Eastpointe adopts ranked-choice voting to get more minorities elected

Eastpointe is the first city in Michigan to adopt ranked-choice voting. It will cost the city thousands of dollars but it is a drop in the bucket compared to the $1 million it would have cost to fight the justice department in court.

"If there are four people running for a city council seat or three people running, each voter will have the opportunity to rank their preference," said Robert Ihrie, city attorney.

Ranked-choice voting --- if a federal judge approves it, that's how Eastpointe residents will pick council members in the 2019 city election.

The shift in voting style is part of settlement agreement with the Department of Justice which sued Eastpointe over its prior method of at-large voting. The DOJ says that sapped the voting strength of black residents. 

In nearly all face-offs between black and white candidates. White voters, who are the majority in Eastpointe, cast their ballots as a bloc to defeat black voters' preferred candidates.

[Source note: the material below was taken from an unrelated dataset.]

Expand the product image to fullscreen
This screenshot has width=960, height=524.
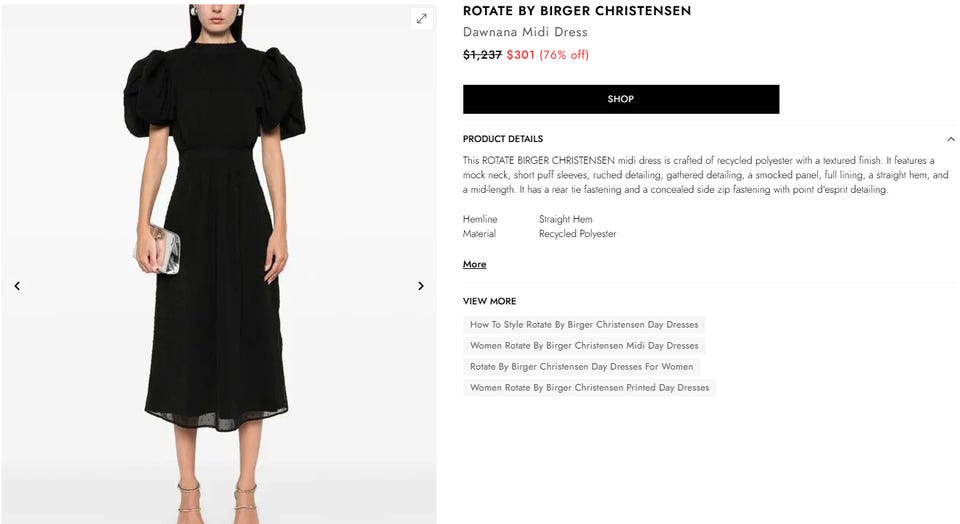pyautogui.click(x=421, y=18)
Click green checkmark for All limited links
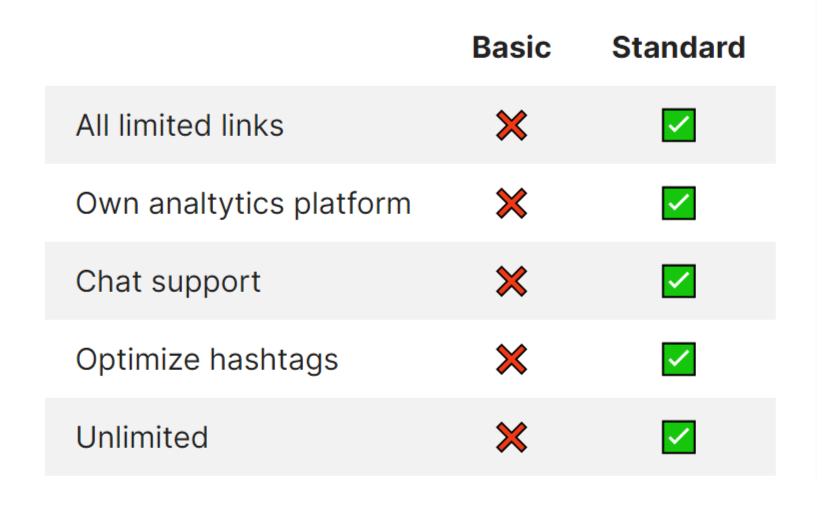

Here's how the new system would work.

"As soon as one candidate gets 50 percent or more of the vote, that person is considered the winner," said Ihrie. "If nobody gets 50 percent of that first round, the lowest first place vote-getter is eliminated." 

FOX 2: "Do you think this adequately addresses the initial concerns about voting in Eastpointe?" 

"I don't know," said Mary Hall-Rayford, a black Eastpointe resident and city council candidate.

"I don't think it has minorities to do with it either way," said Shirley Peak, a white resident. I think it's individual person that's capable of running for the position and it depends on how many people vote for them."

"The ranking is something I believe is going to be a work in progress," said Elisha Brown, a black resident.

"I think it does address it, but in addition to this, the education addresses it overall," said City Councilwoman Monique Owens.

Owens, the city's first and only black council member, says the lawsuit also pointed to low black voter turnout as an issue. 

Owens says a voter education program, which is also part of the settlement agreement, would inform residents on ranked-choice voting and the importance of city elections and local politics. She believes that would help spur black voter turnout.

"If we're not educated on laws, policies and procedures, then I will probably be the last person elected that gets elected," she said. "And so in order for us to move forward to have everybody at the table, we have to educate everybody.

The agreement and new voting method would be in place for four years or two city election cycles. After that, Eastpointe could go back to at-large voting or keep the new ranked-choice voting system in play.

"This methodology in voting will not necessarily resolve all problems," said Ihrie. "But it will enhance the ability of minorities to have a minority elected."

The city will offer no-excuse absentee ballots to get more people voting. FOX 2 reached out to the justice department for comment on the agreement but there has been no response.